Direction
Retype every line of the following material without any change.

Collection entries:
* * * * *
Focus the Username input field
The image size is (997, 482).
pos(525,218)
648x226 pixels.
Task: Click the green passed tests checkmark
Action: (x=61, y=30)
* * * * *
Exercise solution
Focus the Username input field
The image size is (997, 482).
pos(525,218)
648x226 pixels.
Task: Click the green passed tests checkmark
Action: (x=61, y=30)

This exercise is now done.